- **SOURCE DATA**
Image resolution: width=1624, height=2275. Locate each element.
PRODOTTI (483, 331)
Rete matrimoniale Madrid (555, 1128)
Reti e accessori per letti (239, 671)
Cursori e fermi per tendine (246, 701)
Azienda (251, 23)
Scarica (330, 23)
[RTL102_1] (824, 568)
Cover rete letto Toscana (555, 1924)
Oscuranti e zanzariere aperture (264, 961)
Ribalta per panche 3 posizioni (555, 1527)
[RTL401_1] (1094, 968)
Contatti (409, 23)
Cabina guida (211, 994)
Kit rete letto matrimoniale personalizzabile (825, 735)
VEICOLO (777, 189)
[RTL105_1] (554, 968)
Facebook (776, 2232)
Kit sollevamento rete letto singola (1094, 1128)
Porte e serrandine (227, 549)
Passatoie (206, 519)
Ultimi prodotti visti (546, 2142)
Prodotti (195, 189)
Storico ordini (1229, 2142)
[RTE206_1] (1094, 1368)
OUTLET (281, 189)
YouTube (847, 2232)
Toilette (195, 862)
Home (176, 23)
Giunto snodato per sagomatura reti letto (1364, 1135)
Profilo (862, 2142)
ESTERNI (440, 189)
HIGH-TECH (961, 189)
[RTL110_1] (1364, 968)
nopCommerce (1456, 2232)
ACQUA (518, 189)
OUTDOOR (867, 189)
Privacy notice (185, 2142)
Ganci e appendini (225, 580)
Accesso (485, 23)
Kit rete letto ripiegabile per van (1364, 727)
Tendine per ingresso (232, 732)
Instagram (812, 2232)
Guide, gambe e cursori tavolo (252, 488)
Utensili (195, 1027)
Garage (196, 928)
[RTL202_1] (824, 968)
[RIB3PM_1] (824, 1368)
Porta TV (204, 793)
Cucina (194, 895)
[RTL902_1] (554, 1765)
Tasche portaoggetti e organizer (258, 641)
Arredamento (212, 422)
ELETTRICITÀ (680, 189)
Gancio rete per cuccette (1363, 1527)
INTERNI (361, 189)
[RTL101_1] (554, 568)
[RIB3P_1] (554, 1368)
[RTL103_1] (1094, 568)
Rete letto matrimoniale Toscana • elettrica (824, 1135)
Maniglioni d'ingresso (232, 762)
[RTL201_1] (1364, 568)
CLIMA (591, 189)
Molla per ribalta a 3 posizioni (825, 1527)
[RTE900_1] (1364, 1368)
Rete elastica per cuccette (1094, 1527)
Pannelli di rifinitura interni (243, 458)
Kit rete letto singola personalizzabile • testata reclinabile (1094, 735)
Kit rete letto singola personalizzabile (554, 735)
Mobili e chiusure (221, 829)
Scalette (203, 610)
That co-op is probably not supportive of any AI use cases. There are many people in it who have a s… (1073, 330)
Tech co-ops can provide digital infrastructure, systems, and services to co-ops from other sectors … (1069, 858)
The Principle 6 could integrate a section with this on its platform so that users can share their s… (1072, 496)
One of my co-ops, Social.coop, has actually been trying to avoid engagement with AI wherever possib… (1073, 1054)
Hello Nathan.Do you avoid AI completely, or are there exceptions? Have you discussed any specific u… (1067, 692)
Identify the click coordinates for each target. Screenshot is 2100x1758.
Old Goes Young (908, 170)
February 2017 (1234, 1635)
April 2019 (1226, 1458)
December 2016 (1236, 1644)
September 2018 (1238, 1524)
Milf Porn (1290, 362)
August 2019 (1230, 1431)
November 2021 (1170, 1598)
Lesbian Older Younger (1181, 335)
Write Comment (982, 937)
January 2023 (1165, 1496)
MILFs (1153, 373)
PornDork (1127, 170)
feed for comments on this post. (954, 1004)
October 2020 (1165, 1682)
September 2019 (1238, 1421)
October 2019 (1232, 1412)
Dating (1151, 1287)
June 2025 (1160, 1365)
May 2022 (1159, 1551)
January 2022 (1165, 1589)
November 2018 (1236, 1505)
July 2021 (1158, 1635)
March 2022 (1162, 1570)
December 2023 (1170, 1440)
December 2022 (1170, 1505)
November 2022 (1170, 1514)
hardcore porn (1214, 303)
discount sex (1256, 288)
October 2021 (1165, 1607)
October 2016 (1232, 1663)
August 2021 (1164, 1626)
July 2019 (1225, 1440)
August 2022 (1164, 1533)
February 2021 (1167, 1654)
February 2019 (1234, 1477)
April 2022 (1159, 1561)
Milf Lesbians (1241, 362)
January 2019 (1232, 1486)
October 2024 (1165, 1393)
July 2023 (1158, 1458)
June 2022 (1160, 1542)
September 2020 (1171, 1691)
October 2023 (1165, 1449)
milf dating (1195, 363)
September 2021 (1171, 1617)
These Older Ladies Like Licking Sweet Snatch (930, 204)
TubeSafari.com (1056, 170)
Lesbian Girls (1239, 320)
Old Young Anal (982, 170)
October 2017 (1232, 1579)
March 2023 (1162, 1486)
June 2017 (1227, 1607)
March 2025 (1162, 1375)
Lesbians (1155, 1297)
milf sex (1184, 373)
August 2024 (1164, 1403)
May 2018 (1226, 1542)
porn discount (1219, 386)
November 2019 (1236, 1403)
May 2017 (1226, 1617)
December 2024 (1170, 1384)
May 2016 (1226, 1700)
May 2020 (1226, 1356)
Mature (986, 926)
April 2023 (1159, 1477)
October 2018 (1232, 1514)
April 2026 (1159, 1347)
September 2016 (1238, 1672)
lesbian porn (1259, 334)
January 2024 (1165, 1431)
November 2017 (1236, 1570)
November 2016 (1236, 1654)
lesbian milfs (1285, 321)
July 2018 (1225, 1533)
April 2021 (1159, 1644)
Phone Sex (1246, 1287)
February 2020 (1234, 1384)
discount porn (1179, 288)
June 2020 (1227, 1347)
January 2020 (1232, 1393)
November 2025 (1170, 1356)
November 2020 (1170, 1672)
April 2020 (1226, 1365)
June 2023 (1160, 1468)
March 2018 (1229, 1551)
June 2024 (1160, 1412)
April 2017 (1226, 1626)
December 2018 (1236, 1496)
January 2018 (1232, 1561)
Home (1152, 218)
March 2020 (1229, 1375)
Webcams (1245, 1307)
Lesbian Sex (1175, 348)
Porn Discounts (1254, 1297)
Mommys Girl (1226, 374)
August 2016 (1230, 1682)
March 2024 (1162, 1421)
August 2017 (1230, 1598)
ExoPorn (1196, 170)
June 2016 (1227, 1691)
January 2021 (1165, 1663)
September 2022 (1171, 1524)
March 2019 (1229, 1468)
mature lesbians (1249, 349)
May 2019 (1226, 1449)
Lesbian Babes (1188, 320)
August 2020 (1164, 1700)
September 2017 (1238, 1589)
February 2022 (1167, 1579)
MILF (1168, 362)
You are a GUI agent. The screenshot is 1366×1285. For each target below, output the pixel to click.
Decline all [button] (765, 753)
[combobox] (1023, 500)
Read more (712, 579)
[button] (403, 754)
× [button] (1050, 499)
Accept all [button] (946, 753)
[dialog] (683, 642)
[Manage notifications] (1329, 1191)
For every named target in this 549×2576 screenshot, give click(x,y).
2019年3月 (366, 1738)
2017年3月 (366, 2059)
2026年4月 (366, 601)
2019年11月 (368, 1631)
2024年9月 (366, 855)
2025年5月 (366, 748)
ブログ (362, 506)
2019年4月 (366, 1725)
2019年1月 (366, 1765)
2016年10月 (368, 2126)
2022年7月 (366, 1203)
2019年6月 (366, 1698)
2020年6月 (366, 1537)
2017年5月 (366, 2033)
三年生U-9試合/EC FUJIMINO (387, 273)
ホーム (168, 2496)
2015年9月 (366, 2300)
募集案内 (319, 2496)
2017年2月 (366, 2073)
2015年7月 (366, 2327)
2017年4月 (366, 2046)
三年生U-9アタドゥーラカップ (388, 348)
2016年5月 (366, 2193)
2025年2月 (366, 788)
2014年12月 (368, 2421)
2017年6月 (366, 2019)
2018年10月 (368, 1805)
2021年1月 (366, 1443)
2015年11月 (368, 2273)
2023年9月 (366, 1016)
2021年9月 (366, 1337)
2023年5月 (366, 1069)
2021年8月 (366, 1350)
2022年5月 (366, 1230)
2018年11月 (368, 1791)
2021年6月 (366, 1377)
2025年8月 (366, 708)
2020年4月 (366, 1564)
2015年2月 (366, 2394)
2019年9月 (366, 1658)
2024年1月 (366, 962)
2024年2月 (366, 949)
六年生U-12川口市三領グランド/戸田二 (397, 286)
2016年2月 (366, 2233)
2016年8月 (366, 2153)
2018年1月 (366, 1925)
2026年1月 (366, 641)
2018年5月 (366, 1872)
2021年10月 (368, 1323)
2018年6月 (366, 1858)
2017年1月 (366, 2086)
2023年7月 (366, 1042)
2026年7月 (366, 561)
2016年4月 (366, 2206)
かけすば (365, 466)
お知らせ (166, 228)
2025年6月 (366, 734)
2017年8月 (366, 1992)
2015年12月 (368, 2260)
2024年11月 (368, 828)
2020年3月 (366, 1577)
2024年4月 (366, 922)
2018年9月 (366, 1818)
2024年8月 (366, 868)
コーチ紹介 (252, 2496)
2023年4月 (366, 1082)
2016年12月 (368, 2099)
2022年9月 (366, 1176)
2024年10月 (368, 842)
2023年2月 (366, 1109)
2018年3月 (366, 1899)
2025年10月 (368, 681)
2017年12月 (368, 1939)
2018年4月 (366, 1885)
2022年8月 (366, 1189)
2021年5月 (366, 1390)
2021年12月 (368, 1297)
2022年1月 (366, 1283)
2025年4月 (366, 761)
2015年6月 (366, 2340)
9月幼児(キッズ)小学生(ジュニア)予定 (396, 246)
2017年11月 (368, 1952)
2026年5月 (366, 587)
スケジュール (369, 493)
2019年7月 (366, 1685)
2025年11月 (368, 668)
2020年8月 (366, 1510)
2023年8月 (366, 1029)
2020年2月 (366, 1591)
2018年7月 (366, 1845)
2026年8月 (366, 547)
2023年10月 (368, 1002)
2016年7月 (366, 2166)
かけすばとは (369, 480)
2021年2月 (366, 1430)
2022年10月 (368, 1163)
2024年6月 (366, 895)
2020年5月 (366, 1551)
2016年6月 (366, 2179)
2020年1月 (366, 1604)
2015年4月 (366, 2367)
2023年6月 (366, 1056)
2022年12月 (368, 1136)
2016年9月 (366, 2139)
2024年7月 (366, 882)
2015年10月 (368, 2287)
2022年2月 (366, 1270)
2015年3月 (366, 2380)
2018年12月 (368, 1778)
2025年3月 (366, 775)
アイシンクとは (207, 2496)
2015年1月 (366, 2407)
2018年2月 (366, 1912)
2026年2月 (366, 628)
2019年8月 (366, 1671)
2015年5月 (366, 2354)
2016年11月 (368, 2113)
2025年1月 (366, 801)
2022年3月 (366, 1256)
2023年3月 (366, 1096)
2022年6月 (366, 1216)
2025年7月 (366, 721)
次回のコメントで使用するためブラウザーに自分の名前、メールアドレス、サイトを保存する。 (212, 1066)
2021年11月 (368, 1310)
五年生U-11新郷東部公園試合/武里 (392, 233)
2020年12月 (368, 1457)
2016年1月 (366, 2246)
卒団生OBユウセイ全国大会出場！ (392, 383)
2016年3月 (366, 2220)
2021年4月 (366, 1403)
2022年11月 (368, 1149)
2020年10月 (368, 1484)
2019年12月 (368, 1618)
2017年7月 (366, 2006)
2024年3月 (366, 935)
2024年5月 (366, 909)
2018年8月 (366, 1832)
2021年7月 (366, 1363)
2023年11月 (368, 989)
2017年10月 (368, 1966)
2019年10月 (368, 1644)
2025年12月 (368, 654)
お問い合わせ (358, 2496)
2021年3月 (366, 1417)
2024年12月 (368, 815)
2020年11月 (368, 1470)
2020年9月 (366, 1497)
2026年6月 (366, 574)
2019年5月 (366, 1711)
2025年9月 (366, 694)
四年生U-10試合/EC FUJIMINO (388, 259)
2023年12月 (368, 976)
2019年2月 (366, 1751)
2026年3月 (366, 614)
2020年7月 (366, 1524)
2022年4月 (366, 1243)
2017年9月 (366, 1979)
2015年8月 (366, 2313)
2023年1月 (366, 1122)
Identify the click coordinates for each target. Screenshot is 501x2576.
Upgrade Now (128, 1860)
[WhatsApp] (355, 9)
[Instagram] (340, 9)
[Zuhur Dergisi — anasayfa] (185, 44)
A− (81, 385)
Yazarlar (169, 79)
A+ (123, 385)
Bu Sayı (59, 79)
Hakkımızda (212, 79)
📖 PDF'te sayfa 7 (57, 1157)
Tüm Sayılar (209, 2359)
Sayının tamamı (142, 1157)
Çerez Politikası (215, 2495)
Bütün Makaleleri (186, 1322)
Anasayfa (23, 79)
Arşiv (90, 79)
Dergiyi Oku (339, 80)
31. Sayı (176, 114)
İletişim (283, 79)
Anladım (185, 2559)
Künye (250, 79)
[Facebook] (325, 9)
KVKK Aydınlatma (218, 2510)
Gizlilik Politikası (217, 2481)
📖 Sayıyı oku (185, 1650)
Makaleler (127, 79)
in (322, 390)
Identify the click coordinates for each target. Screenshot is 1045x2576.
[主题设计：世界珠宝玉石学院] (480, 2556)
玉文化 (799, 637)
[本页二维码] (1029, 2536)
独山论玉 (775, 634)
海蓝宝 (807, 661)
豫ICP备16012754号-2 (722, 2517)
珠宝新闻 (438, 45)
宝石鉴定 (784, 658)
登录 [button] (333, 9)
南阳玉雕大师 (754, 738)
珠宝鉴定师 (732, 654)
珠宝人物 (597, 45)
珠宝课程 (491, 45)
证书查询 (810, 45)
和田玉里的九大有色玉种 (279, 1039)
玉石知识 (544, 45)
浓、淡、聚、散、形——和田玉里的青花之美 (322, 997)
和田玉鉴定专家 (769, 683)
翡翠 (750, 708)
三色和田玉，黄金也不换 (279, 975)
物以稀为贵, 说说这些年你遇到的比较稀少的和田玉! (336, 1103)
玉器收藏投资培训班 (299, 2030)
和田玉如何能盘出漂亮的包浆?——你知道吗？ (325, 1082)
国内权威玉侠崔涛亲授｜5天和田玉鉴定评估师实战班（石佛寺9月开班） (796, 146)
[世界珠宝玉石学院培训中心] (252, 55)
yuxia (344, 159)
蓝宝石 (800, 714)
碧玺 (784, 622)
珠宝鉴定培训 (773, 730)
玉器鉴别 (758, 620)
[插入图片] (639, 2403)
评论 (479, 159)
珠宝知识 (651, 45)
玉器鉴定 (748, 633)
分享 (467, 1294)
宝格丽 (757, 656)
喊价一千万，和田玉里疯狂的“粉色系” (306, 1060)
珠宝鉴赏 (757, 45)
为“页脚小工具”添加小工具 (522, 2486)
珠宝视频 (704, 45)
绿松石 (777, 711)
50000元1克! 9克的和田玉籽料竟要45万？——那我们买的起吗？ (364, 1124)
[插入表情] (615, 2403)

- **EXERCISE PROMPT**
Work out the number of lines in the listing above that hold the string "January". Reply with that number only.

- **YOUR RESPONSE**
7